Artur Gierada poinformował, że w województwie świętokrzyskim trwają prace nad połączeniem szpitala powiatowego ze szpitalem, który nie jest powiatowym. Dodał, że nie może zdradzić więcej szczegółów, bo rozmowy dopiero się zaczęły.
Polityk, pytany o reformę NFZ, stwierdził, że nie jest to dyskusja na dziś. Zwrócił uwagę, że odpowiedzialność w zakresie służby zdrowia ponoszą także samorządy.
– Przypomnę sytuację z zeszłego tygodnia, kiedy zarząd województwa ogłosił, że szpital wojewódzki zawiesza część planowanych zabiegów na grudzień. I to nie dlatego, że jest w bardzo złej sytuacji finansowej, ale dlatego, że jak powiedziała występująca pani marszałek z dyrektorem, dlatego, że on dziś „kredytuje Narodowy Fundusz Zdrowia”. Pani marszałek chyba nie wie, że to ona jest organem prowadzącym tego szpitala. Te pieniądze mają być zapłacone przez NFZ chyba w lutym. Gdyby była odpowiedzialnym marszałkiem, któremu zależy na obywatelach i pacjentach tego szpitala, to by powiedziała: to ja już na te trzy miesiące pożyczę te pieniądze, to jest w końcu mój szpital – komentował poseł.
Ocenił działania zarządu województwa świętokrzyskiego jako polityczny spektakl, na którym cierpią pacjenci.
Posła Artura Gieradę pytaliśmy także o utajnione piątkowe (5 grudnia) posiedzenie sejmu. Poinformował, że premier mówił o tajemnicach toczących się śledztw i pracy służb.

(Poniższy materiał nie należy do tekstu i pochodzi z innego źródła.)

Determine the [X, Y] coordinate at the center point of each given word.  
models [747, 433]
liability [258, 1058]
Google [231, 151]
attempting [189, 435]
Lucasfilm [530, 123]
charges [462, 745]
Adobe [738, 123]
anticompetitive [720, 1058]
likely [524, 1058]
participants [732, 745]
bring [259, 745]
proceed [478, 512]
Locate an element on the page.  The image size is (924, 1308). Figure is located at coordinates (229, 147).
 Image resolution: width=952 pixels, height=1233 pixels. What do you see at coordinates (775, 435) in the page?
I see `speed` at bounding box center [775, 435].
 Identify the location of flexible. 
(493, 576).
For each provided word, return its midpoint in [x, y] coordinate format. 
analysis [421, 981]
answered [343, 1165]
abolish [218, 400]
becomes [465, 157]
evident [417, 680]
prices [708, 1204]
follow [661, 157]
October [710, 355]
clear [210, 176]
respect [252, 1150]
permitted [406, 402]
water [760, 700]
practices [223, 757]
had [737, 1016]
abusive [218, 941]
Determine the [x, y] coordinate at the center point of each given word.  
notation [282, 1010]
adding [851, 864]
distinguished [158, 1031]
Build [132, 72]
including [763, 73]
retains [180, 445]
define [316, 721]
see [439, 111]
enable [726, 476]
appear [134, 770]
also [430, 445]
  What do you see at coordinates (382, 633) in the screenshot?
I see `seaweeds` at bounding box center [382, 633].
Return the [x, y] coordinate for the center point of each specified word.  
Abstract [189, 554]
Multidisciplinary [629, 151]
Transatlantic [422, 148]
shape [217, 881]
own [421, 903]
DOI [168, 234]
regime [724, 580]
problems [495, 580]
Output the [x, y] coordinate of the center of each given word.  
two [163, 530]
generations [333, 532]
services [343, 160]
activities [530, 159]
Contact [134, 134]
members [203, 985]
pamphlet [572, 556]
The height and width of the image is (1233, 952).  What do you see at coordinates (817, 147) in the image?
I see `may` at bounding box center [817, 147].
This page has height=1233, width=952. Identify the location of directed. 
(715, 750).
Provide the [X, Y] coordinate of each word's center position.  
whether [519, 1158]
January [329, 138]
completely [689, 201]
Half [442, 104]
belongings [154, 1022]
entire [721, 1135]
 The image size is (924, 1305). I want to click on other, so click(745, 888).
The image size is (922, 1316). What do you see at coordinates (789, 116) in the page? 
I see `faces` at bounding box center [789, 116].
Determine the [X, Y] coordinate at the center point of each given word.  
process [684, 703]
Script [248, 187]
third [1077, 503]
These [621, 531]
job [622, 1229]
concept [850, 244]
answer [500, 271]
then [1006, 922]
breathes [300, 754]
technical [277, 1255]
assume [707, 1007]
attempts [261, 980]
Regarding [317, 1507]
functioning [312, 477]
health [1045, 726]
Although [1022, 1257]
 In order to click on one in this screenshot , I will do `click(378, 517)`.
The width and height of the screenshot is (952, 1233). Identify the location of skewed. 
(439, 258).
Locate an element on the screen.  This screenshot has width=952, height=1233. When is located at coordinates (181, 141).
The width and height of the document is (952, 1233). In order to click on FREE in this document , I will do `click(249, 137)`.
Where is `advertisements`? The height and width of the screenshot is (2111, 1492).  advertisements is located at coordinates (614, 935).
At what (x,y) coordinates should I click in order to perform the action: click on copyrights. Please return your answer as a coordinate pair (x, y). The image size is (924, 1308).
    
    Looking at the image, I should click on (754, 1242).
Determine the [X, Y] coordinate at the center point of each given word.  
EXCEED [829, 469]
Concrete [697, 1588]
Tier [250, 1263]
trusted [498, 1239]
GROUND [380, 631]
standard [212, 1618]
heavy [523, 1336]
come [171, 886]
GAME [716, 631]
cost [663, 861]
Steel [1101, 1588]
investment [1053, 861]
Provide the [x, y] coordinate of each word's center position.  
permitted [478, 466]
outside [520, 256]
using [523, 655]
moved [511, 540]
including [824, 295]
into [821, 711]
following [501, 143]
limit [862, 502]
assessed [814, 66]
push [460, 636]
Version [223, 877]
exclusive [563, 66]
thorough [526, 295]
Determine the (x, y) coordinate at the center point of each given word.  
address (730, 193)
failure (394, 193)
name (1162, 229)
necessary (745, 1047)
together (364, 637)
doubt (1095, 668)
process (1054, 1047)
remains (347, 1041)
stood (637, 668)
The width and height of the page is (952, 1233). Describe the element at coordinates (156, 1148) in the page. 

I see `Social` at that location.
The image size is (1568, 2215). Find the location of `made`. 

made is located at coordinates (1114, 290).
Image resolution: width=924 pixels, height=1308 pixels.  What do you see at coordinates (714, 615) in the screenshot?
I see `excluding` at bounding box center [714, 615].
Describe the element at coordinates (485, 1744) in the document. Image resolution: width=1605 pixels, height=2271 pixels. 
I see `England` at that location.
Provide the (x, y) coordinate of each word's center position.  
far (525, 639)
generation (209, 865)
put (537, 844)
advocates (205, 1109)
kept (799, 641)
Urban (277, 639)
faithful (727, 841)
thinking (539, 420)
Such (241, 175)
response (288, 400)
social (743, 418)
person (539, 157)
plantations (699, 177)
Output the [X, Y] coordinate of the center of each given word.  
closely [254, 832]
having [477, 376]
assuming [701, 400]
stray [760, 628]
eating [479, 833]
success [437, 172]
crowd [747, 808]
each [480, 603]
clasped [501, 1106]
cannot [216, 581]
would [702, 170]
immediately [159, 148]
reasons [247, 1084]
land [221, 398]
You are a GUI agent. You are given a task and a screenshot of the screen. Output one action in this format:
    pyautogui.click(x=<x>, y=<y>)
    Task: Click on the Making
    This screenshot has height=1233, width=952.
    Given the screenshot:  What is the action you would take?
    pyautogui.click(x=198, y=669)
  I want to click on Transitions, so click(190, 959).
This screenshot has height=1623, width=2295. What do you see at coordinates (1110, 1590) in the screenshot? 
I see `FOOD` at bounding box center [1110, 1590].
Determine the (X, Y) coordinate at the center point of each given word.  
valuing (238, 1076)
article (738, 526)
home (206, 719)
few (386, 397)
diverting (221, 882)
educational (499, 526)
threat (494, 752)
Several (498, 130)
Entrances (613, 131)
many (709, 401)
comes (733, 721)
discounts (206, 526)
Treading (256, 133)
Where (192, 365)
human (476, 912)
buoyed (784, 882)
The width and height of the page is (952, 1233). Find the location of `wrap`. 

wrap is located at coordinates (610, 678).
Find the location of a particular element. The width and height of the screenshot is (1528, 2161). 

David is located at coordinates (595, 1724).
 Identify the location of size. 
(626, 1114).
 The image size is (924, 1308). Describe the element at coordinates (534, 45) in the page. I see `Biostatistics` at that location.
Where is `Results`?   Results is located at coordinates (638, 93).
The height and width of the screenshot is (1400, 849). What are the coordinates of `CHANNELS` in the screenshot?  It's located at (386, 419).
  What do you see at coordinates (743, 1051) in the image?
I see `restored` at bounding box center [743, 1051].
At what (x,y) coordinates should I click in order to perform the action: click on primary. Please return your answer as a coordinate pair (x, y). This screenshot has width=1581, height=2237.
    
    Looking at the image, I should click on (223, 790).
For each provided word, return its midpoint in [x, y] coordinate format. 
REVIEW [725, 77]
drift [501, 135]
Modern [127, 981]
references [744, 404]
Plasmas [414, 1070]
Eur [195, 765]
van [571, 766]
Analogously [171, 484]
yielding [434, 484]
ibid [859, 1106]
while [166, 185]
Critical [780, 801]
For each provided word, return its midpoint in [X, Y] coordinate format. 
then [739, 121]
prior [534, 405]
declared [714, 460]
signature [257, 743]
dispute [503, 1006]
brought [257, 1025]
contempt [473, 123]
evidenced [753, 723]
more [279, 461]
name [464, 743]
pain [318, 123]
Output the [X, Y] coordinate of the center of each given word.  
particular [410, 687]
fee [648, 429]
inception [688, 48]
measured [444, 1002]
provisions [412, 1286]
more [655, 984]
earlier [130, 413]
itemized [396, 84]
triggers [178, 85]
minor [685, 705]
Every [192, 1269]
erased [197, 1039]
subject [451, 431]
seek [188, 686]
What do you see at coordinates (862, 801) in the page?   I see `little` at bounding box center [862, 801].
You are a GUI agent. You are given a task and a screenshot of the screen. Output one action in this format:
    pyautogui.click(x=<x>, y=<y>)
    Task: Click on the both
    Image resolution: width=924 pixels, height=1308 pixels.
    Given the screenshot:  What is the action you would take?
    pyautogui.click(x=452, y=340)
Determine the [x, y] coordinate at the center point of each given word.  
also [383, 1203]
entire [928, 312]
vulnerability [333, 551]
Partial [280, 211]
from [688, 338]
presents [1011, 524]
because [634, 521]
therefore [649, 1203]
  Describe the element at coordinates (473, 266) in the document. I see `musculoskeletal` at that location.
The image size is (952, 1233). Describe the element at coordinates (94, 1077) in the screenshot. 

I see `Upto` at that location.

– Gdy te śledztwa będą zakończone, to pewnie marszałek sejmu, za zgodą sejmu, będzie mógł to posiedzenie odtajnić. Chodzi o śledztwa z podejrzeniami nawet zabójstw. Uczestniczyli tam nie tylko polscy bandyci ale i wpływy wschodnie – przekazał poseł.
Odtajnienia sejmowego posiedzenia domagają się politycy Prawa i Sprawiedliwości.